I like that one … :)


Regarding your other questions:

Am 06.09.2013 um 09:47 schrieb Kenneth L <ken...@leine.cc>:

1) I notice that there is very little activity on this project. Is it dead? Or can we exect any maintenance releases. Will contributions be accepted?

Tough one. I am working on completely different tasks at the moment and I barely come to program. While JSPF is not dead to me in general, I probably won't contribute to it, at least this year.

Generally, version 1.x will only be maintained for really critical bugs: It still does its job really nicely, but it does not support or allow for some often-requested features such as unloading plugins.

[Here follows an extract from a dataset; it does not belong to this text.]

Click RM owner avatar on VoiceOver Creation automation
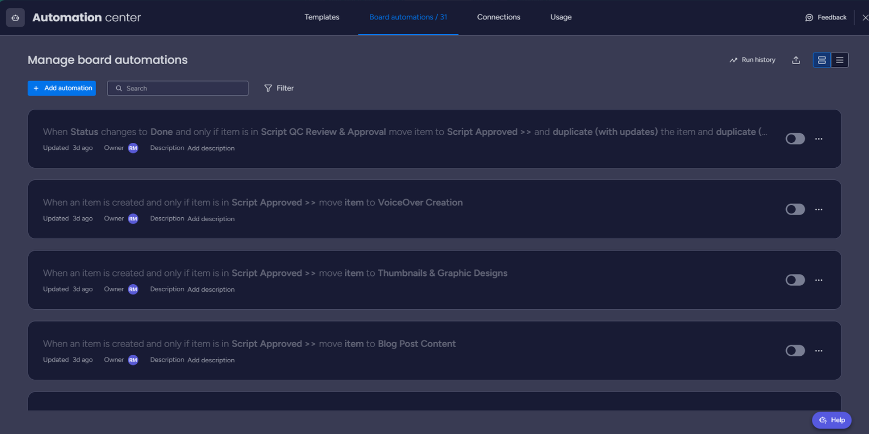Image resolution: width=869 pixels, height=434 pixels. tap(133, 219)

Some time ago I started working on version 2.0, called "JSPF Nexus". The code can be found here:




2) Are there any maven repos that I can point to for downloading JSPF or is the only alternative to install it in my own repo manually?

I don't know. I have no "business" with Maven. Some people wanted to look into it, but I never heard anything about it again. I leave the Maven part to the community. Feel free to add Maven support. As long as it leaves the ant build untouched, does not look ugly and the rest of the users endorse it, it will be accepted.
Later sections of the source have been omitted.